Blue chips have advanced fairly steadily since early June, putting the Dow Industrials within 1% of the May 1 closing high of 13,279.32. But the Dow Transports, still moving mostly sideways, remain more than 4% from their February high of 5,368.93. Closes above both those highs would reconfirm the bullish primary trend under the Dow Theory.

Without confirmed new highs, some uncertainty regarding the primary trend will remain — as will the potential for a bear-market signal with breakdowns below the respective June lows of 12,101.46 and 4,847.73. For now, we intend to hold 10% to 15% of our buy lists in a short-term bond fund.

Tough question

While Wall Street has viewed the market's rally with a jaundiced eye all year, skepticism regarding the advance since late July has been particularly high. That's partly because Wall Street strategists were more bearish than at any time in the last 27 years at the end of July, according to Merrill Lynch. Also, earnings estimates have eroded as stocks have advanced. Consensus estimates now project earnings for the S&P 500 Index will be down 2% for the September quarter, down from the 3% increase expected on July 1, according to Thomson Reuters.

Why are the Dow Industrials and S&P 500 Index near this year's highs (and within 11.5% of all-time highs) when profit-estimate trends are so negative, especially considering the stubbornly slow pace of U.S. growth and the mostly discouraging economic news from Europe and Asia?
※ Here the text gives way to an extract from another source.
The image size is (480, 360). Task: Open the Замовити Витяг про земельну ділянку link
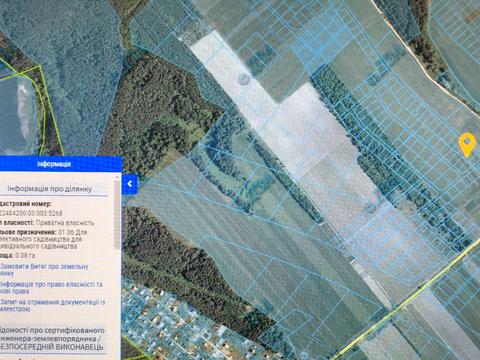[44, 270]
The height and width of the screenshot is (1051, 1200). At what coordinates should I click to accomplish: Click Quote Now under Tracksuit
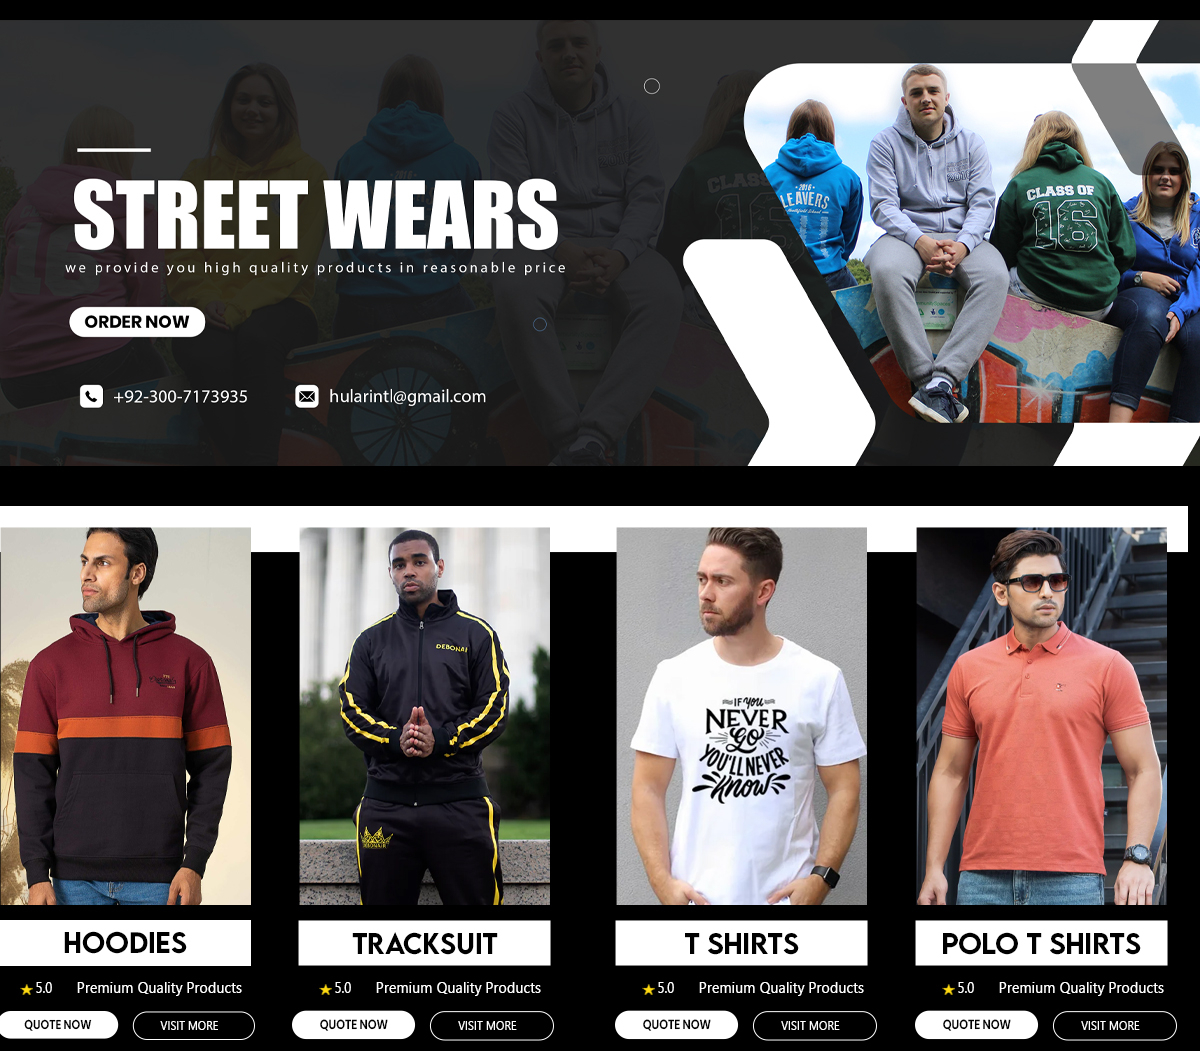pyautogui.click(x=353, y=1025)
The easy answer, at least for the bears, is that investors are being irrational. But smart investors are reluctant to think they are smarter than the market, so it makes sense to consider the bullish arguments. Among the more cogent:

The stock market looks forward. For some of the U.S. investors who control the most money, including pension funds, the primary challenge is generating decent inflation-adjusted returns over the next 10 or 20 years. Doing so with bonds is nearly impossible given today's yields. So, unless such investors are very pessimistic on the long-term outlook for U.S. corporate earnings, many will be looking to shift from bonds into stocks.

The news has not been all bad. The July employment report and recent initial jobless claims suggest U.S. employers do not expect a near-term drop in demand. The housing market continues to heal, and commercial lending is picking up.

Investors are afraid to fight the Fed. Federal Reserve Chairman Ben Bernanke has made it clear he will pursue additional stimulus if the economy slows down considerably. Creating money to buy bonds may not do much for the economy, but Bernanke's money-printing has been good for stocks.